David Goble PhDDate Released: Fri, 5 May 2017 15:57 +0200
The HKE Department would like to congratulate David Goble for graduating with his PhD during the 2017 Rhodes University Graduation.
Dr Goble’s study, under the supervision of Prof. Candice Christie, investigated the physical, perceptual and cognitive demands placed on amateur batters while scoring a simulated one day century. His PhD is novel and ground breaking as it is the first study to look at the cognitive components of prolonged batting while physically fatigued. Dr Goble's PhD work has already resulted in one article published in an international journal (The Journal of Sports Sciences), with another article currently being under review.
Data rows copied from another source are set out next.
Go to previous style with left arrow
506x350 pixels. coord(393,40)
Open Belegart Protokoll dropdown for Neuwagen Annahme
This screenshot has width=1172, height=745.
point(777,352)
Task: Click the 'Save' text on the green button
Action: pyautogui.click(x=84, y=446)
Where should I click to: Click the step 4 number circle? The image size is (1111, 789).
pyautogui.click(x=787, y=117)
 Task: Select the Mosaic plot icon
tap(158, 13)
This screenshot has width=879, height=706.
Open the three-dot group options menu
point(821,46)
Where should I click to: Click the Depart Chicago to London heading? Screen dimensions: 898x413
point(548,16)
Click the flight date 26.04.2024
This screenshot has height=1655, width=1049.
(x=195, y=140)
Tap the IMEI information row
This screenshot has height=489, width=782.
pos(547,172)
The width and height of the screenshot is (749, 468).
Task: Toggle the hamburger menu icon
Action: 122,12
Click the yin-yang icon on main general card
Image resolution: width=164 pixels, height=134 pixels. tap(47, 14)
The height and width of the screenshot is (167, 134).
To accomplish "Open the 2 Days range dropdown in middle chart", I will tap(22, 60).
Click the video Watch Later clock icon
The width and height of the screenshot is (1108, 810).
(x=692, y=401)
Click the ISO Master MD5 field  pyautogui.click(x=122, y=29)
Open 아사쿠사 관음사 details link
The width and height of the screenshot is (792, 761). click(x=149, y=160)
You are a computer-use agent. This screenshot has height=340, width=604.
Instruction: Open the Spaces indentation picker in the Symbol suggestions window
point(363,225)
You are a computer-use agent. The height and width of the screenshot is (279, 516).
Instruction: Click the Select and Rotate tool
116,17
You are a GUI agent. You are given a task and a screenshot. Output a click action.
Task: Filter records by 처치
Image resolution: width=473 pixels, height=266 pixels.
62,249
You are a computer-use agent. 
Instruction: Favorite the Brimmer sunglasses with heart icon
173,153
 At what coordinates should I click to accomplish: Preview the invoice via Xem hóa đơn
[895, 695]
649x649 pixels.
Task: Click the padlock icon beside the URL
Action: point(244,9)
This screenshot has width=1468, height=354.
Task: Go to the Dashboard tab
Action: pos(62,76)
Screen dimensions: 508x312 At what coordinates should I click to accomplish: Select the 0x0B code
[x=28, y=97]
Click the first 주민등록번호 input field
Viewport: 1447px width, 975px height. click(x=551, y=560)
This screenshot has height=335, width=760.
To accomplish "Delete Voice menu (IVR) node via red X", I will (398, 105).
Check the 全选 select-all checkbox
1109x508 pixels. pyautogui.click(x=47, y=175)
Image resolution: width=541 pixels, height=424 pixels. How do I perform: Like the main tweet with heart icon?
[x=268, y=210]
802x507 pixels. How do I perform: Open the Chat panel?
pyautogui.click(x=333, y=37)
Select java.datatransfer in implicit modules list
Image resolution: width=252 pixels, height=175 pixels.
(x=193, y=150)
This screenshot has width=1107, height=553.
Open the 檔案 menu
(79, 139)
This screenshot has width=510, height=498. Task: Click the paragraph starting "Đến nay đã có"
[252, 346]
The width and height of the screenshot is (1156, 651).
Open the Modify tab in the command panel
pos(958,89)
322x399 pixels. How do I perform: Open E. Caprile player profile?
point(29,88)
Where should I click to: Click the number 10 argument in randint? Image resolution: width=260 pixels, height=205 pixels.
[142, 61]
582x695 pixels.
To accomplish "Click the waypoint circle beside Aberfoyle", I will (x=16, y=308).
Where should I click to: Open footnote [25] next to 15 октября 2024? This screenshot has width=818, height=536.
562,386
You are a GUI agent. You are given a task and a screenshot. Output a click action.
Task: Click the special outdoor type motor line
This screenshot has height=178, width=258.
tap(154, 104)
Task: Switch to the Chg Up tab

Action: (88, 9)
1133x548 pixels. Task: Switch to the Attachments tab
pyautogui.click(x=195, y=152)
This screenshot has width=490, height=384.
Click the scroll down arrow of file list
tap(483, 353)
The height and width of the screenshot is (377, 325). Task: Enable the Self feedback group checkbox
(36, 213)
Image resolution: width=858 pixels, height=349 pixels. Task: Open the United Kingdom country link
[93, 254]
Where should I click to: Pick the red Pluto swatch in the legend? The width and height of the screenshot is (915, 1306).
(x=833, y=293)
One well respected international reviewer had the following to say about his dissertation:
“Anecdotally cricketers are often heard to explain that cricket is a game that is 90% mental and only 10% physical. As it stands, cricket research disproportionately focussed on the physical aspects of the game with almost non-existent exploration of the cognitive demands of batting. This dissertation is ground-breaking in that it provides direction for experimentation into the cognitive aspects of batting through having the cognitive measures sandwiched either side of the physical batting simulation. Research to date has struggled to develop a methodology to investigate the cognitive aspects of cricket batting. While David acknowledges current technological and logistical limitations with respect to measuring mental components during play, he provides suggestions for future advances in the field. This dissertation undoubtedly will encourage a new direction in cricket research and will be quickly replicated and built upon as researchers try to understand better training practices for cricket battlers. Through his dissertation, David makes a substantial contribution to cricket research and suggests some important ideas in how we could view fatigue in cricket batting and activity characterized by prolonged intermittent action. The practicalities of the findings are immediately obvious and will undoubtedly be used by innovative practitioners to design better training programmes and will be quickly transferred for use with elite cricketer.”